Task directions:
Please transcribe the passage of the court case article below that opens with the words containing "A Cape Town" and closes with "within a month.".

### Reading passage

A Cape Town woman has been ordered to pay part of the legal costs of a case – which the judge dismissed – in which she alleged negligence by the specialist who had removed her ovarian cysts, and accidentally perforated her bladder.
In court, the teacher detailed the pain she had endured for weeks after the operation, which she blamed on the gynaecologist’s alleged negligence. The perforation was repaired within a month.
TimesLIVE reports that the High Court, however, ruled that the “perforation … can occur in the best of hands”.
The initial operation was carried out in April 2016, but the woman claimed the gynaecologist had failed to properly identify organs before separating them from her bowel and did not take enough care to avoid damaging her bladder while using a surgical tool known as a LigaSure Maryland.
She said he “failed to appreciate the tool could cause undetectable damage, leading to tissue death and leakage into her abdominal cavity”.
The court heard that after the procedure, the gynaecologist “did not come to examine or speak to her” while she was in the ward, or inform her “about what he had found out during the operation”.
“He also did not phone her to find out how she was doing while she was recuperating at home,” the patient said in her evidence.
Less than a month later she collapsed and was taken to hospital by ambulance, where a doctor told her “an ultrasound had revealed fluid in her abdomen”, and he needed to assess what was causing it.
She was booked in for a laparoscopy the next morning, and “while she was outside the theatre the (gynaecologist) arrived”.

######
### Provided records

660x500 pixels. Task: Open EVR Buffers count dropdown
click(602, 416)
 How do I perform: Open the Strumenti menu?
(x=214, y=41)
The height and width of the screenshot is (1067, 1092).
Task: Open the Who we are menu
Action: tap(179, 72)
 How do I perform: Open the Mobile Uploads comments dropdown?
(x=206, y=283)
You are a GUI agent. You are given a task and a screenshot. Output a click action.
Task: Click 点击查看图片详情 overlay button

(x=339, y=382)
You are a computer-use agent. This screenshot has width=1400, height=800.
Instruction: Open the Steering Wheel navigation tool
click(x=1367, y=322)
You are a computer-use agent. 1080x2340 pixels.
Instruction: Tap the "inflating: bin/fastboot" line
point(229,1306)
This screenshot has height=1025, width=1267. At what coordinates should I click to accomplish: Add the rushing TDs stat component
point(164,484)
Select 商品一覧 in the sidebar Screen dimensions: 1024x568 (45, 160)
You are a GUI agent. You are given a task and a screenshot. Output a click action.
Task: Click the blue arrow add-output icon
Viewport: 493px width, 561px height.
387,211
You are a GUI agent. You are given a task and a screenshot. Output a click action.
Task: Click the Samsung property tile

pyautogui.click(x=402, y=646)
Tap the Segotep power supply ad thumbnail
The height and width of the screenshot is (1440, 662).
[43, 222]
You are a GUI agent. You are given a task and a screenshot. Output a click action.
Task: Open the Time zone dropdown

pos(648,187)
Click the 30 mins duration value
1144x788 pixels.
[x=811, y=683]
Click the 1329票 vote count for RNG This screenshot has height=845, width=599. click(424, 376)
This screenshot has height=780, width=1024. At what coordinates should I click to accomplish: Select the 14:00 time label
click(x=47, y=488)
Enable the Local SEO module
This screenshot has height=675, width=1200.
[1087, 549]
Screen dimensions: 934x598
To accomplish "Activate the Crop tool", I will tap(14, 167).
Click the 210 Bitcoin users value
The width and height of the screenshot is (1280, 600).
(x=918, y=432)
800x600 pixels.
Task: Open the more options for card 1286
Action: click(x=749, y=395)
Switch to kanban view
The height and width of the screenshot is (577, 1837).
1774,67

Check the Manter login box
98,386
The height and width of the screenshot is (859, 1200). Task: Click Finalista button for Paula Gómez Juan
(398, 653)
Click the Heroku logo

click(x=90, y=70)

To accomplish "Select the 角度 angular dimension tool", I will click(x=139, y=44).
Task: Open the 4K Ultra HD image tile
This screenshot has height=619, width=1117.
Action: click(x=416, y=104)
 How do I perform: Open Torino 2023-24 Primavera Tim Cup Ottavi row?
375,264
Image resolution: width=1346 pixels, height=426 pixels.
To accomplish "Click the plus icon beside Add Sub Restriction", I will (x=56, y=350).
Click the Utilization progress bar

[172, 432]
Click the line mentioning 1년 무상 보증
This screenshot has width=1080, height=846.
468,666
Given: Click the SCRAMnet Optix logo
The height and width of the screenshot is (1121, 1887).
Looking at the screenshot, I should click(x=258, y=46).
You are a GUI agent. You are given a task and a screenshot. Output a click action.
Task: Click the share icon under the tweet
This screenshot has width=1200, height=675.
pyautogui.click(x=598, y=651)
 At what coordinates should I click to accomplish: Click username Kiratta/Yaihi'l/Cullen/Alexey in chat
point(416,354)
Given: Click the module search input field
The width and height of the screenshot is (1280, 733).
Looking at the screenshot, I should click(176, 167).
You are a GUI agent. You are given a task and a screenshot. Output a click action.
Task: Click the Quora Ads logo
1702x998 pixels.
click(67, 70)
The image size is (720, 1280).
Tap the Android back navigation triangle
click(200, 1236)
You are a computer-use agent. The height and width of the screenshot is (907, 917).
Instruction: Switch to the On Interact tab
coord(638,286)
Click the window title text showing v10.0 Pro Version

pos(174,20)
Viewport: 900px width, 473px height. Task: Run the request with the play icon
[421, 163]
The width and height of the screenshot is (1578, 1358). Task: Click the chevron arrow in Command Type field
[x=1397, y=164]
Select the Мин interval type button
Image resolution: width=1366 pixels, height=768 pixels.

######

Answer space:
A Cape Town woman has been ordered to pay part of the legal costs of a case – which the judge dismissed – in which she alleged negligence by the specialist who had removed her ovarian cysts, and accidentally perforated her bladder.
In court, the teacher detailed the pain she had endured for weeks after the operation, which she blamed on the gynaecologist’s alleged negligence. The perforation was repaired within a month.